_WHAT NEEDS TO BE DONE_. Convert each line of the entries below into a string in a JSON array, skipping blank lines and omitting the pictures.

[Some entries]
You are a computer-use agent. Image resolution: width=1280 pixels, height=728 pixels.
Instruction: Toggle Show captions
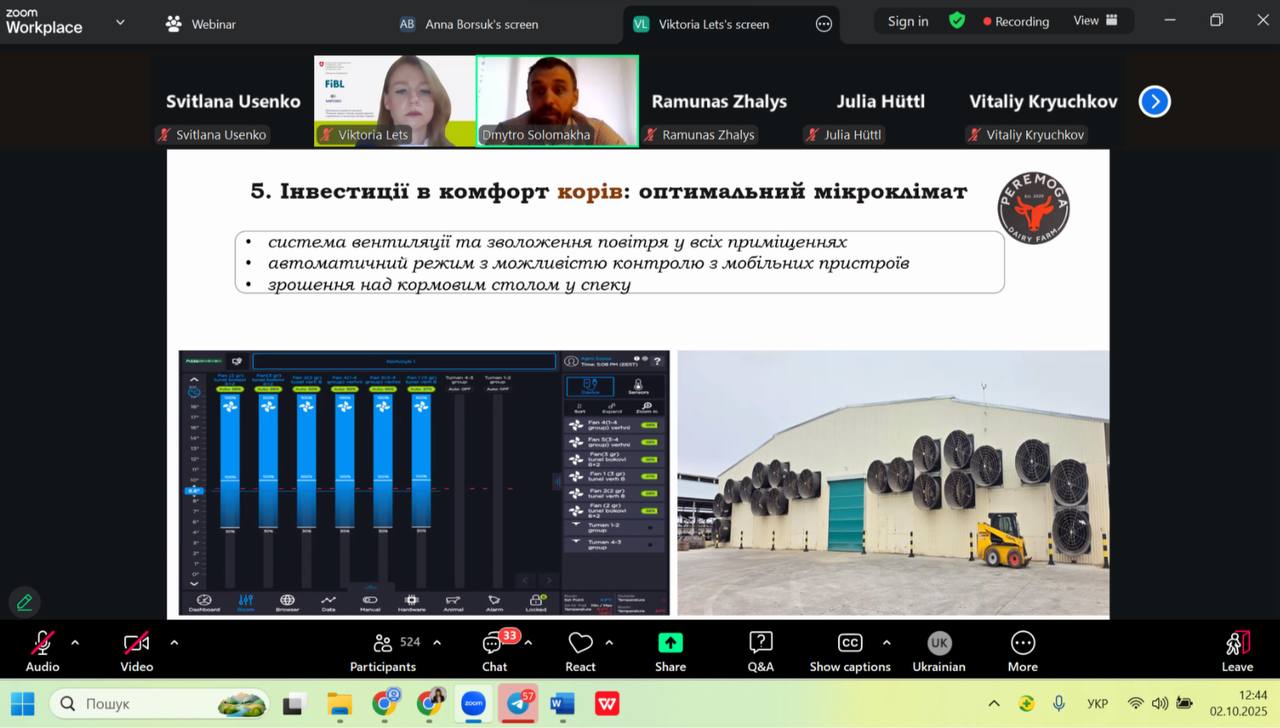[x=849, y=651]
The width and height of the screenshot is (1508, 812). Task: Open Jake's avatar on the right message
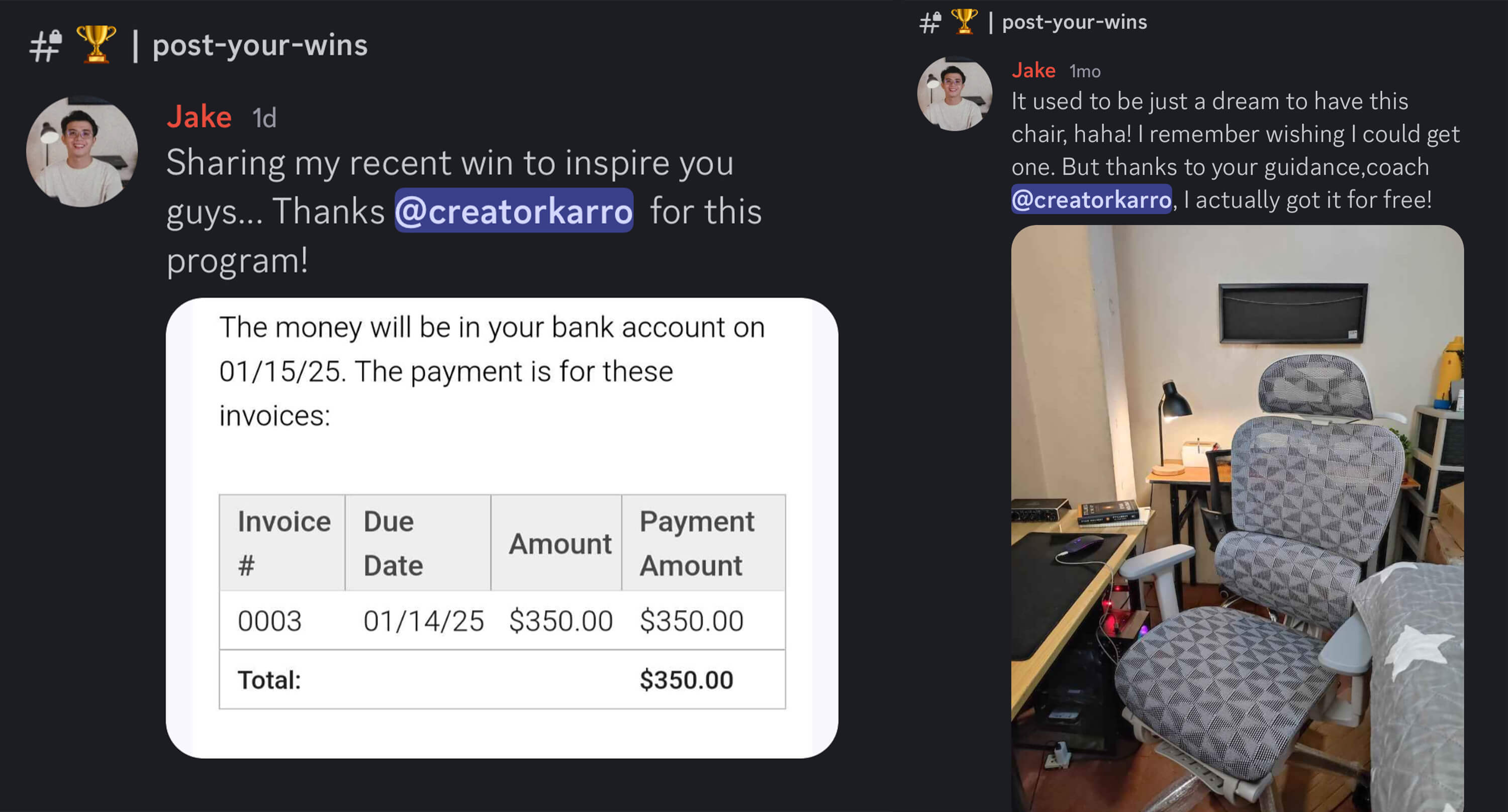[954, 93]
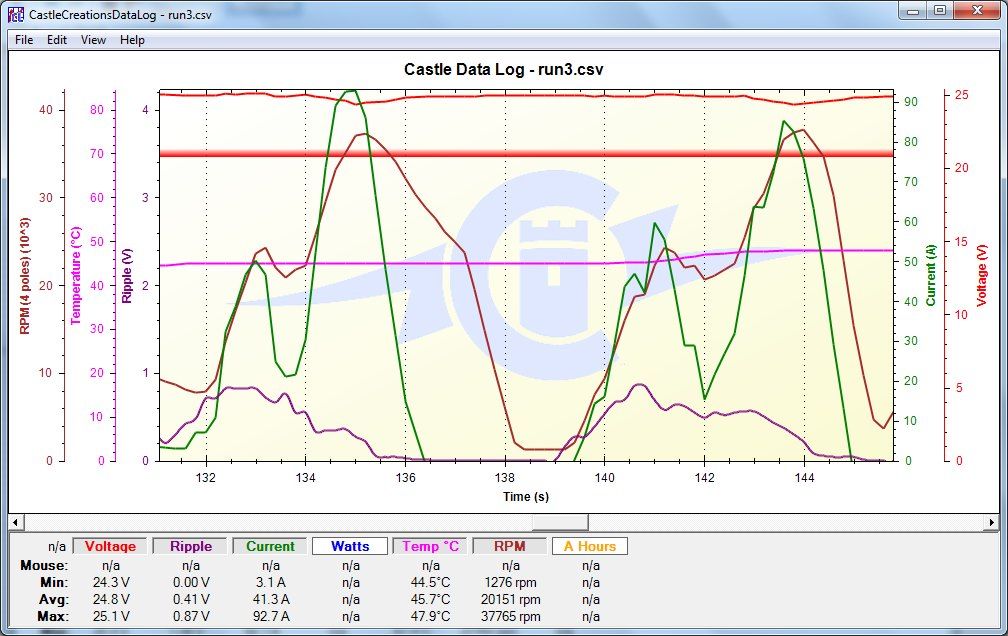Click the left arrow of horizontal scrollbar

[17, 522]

_ANSWER FOR THIS EXERCISE_.
[
  "You are a computer-use agent. Image resolution: width=1280 pixels, height=728 pixels.",
  "Instruction: Toggle Show captions",
  "[x=849, y=651]",
  "The width and height of the screenshot is (1508, 812). Task: Open Jake's avatar on the right message",
  "[954, 93]",
  "Click the left arrow of horizontal scrollbar",
  "[17, 522]"
]